Degeneration in the Adult Spine
In adults, scoliosis accelerates the normal wear-and-tear processes of aging. The uneven loading on spinal segments causes discs and facet joints (the small joints connecting vertebrae in the back of the spine) to degenerate asymmetrically. One side wears down faster than the other, which increases the tilt, which accelerates the degeneration further. It is a vicious cycle.
The body’s biological response to this instability is to build more bone. Bone spurs form along the facet joints and the edges of vertebral bodies, and the ligaments running through the spinal canal thicken and calcify. While these changes are the skeleton’s attempt to restabilize itself, they progressively narrow the spinal canal and the openings where nerves exit the spine. This is why adults with degenerative scoliosis often develop spinal stenosis symptoms: leg pain, numbness, or weakness that worsens with standing and walking.
The structural instability can also lead to spondylolisthesis, where one vertebra slides forward or sideways relative to the one below it. In a straight spine, the facet joints and disc act as a team to prevent this slippage. In a scoliotic spine, the asymmetric degeneration compromises these structures unevenly, allowing the vertebra to shift in multiple directions.
Severity and Classification
Scoliosis is measured using the Cobb angle, which quantifies the degree of curvature on an X-ray. A curve must exceed 10 degrees to be diagnosed as scoliosis. Curves between 10 and 25 degrees are generally considered mild and monitored without active treatment. Curves between 25 and 40 degrees in a growing child are typically treated with bracing. Curves above 45 to 50 degrees are classified as severe and often require surgical intervention.
These thresholds matter because the skeletal changes described above are progressive and proportional. The wedging, rotation, rib distortion, and compensatory curves all increase with curve severity. A 15-degree curve in an adult who has stopped growing may cause minimal skeletal impact beyond the spine itself. A 50-degree curve in a growing adolescent is actively reshaping vertebrae, ribs, and potentially the pelvis with every growth spurt.
What Happens During Surgical Correction
When scoliosis is severe enough to require surgery, the procedure typically involves fusing several vertebrae together using metal rods, screws, and bone graft material. The goal is to straighten the curve as much as safely possible and then lock the corrected vertebrae into a single, solid bone mass so the curve cannot progress further.
The fusion process relies on bone graft material to stimulate new bone growth between the vertebrae. The gold standard is bone harvested from the patient’s own pelvis, which provides living bone cells and natural growth factors that promote healing.
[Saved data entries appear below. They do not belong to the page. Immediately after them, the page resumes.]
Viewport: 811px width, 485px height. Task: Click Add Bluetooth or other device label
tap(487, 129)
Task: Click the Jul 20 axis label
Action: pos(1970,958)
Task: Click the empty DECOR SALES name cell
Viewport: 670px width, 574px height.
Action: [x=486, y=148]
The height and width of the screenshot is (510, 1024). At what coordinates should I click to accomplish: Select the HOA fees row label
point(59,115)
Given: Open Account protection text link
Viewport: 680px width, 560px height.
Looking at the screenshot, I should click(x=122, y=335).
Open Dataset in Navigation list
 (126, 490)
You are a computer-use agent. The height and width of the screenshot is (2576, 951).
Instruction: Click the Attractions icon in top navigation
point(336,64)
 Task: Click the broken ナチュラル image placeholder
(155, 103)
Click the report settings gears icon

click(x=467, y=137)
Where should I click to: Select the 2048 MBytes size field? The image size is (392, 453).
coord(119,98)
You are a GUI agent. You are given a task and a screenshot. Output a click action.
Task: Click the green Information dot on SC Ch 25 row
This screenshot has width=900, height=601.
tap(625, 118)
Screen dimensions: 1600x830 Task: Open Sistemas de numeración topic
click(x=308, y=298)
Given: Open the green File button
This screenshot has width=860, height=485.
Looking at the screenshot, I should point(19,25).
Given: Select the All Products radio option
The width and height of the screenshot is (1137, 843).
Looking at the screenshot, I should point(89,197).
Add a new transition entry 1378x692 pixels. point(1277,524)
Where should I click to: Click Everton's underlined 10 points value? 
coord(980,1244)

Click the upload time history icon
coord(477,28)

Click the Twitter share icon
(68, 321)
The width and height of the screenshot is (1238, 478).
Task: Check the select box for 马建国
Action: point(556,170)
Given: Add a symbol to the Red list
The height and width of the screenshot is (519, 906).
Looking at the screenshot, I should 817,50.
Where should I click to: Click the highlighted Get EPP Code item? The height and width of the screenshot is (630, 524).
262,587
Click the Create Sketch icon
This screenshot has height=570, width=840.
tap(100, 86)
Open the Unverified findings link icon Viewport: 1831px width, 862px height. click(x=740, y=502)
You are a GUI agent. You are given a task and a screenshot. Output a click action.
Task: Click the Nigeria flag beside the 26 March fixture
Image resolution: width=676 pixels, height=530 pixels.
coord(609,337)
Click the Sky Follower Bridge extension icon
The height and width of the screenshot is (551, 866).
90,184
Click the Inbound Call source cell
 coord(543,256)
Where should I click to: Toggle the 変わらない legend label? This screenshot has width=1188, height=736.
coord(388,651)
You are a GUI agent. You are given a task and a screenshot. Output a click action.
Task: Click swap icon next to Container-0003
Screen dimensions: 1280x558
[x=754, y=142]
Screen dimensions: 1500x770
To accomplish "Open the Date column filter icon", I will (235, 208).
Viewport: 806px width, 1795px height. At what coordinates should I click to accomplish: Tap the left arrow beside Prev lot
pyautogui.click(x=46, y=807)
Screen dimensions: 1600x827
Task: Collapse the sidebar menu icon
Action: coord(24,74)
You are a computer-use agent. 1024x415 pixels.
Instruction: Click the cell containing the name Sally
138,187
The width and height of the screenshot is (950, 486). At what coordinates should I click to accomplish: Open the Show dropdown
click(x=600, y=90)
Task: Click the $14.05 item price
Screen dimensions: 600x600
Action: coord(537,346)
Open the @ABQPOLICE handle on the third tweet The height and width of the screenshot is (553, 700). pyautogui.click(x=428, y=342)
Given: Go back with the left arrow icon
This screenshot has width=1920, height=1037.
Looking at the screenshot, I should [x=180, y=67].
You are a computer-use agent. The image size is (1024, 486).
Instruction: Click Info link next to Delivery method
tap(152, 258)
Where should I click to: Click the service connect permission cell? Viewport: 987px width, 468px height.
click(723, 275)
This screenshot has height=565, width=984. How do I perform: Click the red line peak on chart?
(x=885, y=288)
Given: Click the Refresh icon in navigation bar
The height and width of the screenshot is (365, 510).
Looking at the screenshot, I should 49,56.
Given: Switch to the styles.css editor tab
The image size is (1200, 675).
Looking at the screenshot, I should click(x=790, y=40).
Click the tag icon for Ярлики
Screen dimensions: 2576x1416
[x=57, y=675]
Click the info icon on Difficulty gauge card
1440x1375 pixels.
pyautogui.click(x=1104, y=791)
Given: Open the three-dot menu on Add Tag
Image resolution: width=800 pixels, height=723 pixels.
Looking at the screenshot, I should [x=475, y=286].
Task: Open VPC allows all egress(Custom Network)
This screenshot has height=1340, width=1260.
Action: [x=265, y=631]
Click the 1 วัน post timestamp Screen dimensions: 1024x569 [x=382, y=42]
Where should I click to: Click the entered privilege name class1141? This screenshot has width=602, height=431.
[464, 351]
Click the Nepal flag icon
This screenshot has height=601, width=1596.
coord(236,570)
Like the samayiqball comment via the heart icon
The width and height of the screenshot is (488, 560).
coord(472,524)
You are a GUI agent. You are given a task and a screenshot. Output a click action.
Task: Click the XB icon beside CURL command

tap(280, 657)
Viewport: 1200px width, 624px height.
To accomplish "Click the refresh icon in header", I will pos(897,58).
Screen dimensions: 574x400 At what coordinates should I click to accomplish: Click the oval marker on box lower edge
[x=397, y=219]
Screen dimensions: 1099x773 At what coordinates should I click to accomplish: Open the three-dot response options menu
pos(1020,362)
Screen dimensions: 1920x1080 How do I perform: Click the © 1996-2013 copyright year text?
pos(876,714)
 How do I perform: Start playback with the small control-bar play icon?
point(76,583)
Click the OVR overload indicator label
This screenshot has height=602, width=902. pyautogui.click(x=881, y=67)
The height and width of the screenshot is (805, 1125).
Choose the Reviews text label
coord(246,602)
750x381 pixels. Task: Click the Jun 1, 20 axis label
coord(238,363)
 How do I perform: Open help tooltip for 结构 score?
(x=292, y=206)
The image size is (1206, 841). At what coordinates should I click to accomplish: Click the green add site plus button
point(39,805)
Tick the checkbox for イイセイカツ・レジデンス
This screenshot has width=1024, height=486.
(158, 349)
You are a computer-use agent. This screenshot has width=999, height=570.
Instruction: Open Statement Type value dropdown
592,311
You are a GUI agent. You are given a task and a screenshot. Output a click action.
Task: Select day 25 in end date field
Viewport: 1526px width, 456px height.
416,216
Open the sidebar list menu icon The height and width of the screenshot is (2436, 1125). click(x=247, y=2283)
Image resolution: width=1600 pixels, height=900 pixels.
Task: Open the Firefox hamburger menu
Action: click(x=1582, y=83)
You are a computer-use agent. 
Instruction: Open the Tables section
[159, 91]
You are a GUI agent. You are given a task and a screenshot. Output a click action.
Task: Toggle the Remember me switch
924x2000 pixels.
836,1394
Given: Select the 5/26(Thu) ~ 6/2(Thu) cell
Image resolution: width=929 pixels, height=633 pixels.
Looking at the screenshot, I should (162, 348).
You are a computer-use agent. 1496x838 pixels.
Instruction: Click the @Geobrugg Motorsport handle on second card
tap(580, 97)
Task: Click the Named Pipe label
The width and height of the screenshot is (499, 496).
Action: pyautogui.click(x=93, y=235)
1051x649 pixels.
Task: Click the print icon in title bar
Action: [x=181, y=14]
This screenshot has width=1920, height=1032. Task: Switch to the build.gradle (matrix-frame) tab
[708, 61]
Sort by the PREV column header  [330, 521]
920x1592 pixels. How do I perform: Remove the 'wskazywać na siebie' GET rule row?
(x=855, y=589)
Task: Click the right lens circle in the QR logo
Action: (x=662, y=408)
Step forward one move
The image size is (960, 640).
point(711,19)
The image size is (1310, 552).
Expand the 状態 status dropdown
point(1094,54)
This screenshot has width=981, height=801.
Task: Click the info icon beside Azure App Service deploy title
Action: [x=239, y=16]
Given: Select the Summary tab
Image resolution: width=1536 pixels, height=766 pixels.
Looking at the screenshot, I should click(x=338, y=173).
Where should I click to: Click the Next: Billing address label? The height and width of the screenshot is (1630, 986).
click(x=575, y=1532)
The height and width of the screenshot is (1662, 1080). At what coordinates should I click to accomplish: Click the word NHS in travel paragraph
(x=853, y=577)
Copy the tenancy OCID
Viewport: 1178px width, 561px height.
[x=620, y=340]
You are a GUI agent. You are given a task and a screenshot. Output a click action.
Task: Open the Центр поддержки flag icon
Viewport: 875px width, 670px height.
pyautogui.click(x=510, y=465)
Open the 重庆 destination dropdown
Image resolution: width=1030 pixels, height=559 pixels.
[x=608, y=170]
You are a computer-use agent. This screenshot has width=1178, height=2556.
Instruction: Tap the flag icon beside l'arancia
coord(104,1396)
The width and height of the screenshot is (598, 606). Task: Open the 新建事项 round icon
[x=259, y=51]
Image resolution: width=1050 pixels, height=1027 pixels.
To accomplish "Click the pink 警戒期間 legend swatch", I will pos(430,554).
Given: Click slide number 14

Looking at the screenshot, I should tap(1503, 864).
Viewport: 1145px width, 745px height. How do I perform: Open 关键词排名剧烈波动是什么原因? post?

Alternatives include donor bone, synthetic bone substitutes, and processed bone products, all of which aim to achieve similar fusion rates while avoiding the pain and complications of harvesting bone from a second surgical site.
The trade-off of spinal fusion is permanent: the fused segments no longer move independently. The remaining unfused segments of the spine must compensate for this lost mobility, which over decades can accelerate degeneration at those levels. This is why surgeons are selective about which patients benefit from surgery and aim to fuse the fewest segments necessary to achieve a stable correction.